Le bombardement de la Syrie par Israël accentue les risques d’une guerre plus importante

Le bombardement mercredi d’un site militaire syrien par des avions de combat israéliens a accentué les risques que la guerre civile soutenue par les occidentaux en Syrie déborde et provoque une conflagration plus large dans toute la région.

Des représentants des Etats-Unis sous le couvert de l’anonymat ont déclaré au New York Times que la cible de la frappe aérienne, faite mercredi à l’aube, était un convoi militaire emmenant des armes supposées être destinées au Hezbollah, le mouvement politique et armé Chiite au Liban.

Le gouvernement Syrien a cependant déclaré que ces frappes visaient un centre de recherche militaire à Jamraya, dans la chaîne de montagnes Qasioun, à cinq kilomètres à l’ouest de Damas. Il affirme que deux travailleurs du centre ont été tués au cours du bombardement et cinq autres blessés. 
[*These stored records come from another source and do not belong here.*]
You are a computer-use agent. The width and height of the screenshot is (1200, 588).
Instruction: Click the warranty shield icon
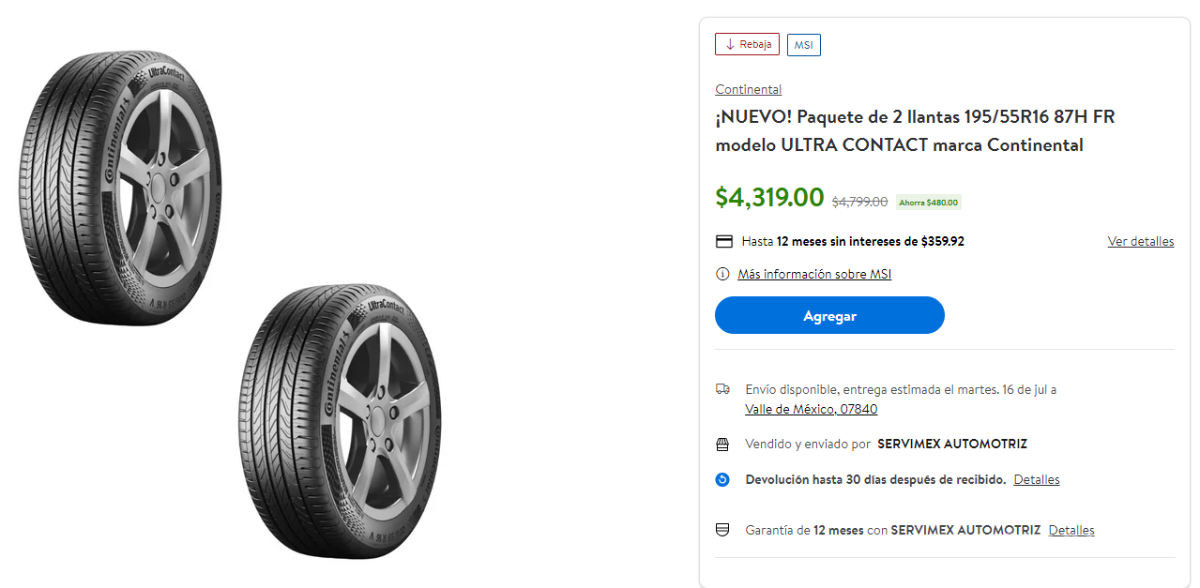tap(722, 529)
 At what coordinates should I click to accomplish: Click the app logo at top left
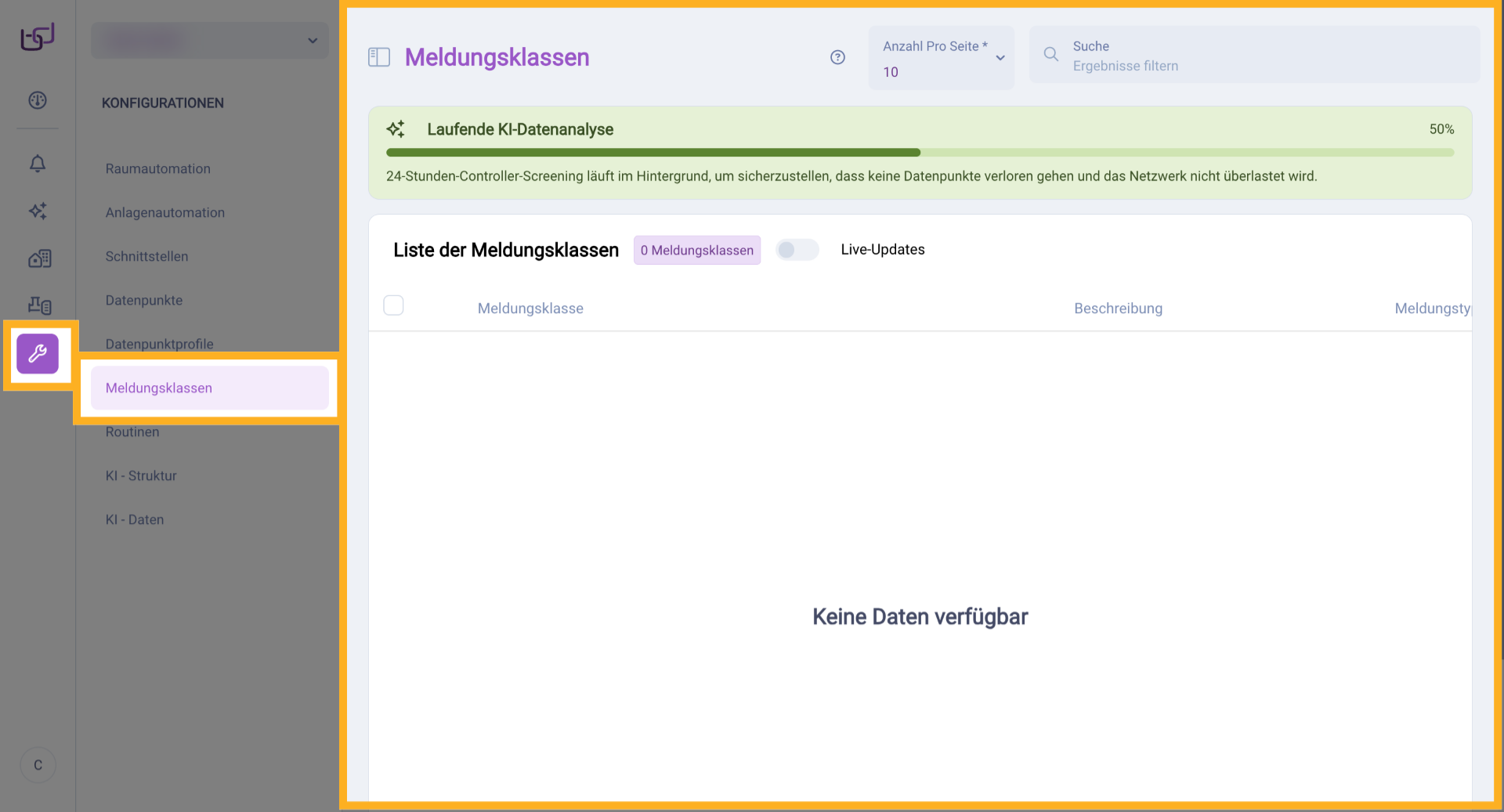pos(36,36)
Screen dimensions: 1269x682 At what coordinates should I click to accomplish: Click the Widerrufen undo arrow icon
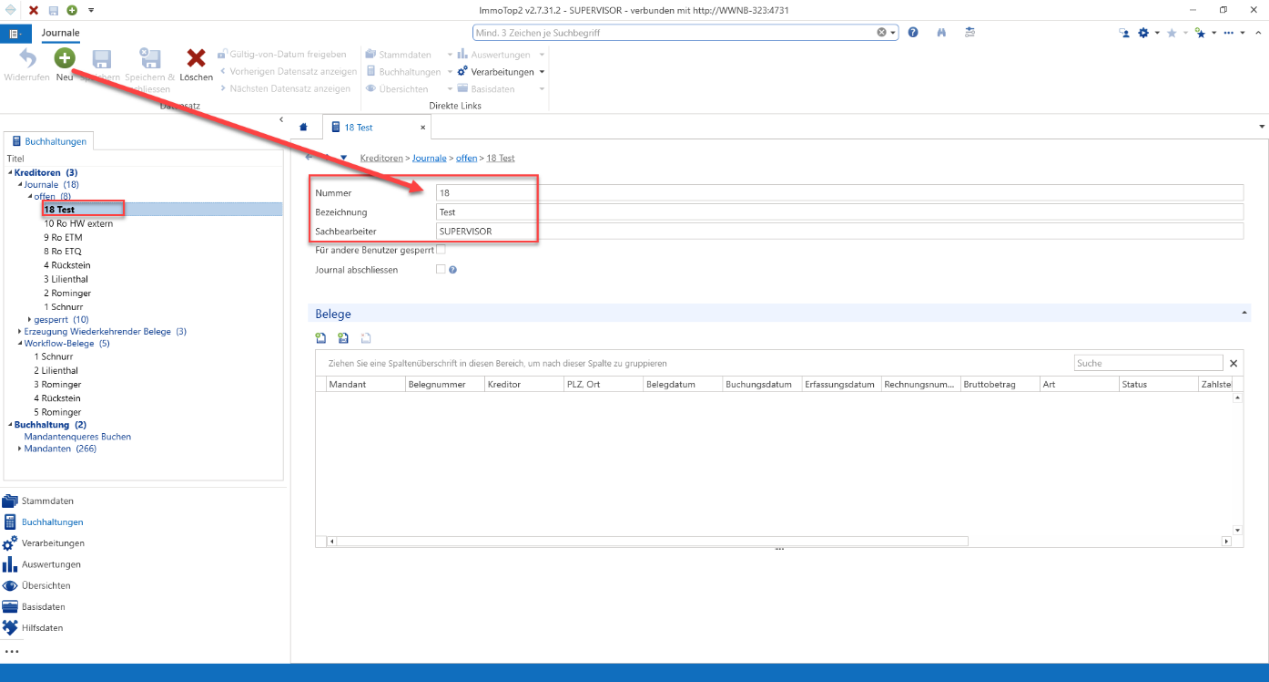[x=27, y=58]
« Les avions de combat israéliens ont violé notre espace aérien à l’aube aujourd’hui et ont frappé directement l’un des centres de recherche affectés à l’amélioration des capacités de résistance et d’auto-défense dans la zone de Jamraya dans la campagne environnant Damas, » a déclaré l’armée syrienne dans un communiqué publié par l’agence d’information officielle Sana. 

Le régime syrien a accusé les « rebelles » soutenus par les Etats-Unis et tout l’occident d’avoir facilité l’attaque en lançant des attaques coordonnées contre le réseau de radars et de défense anti-aérienne du pays.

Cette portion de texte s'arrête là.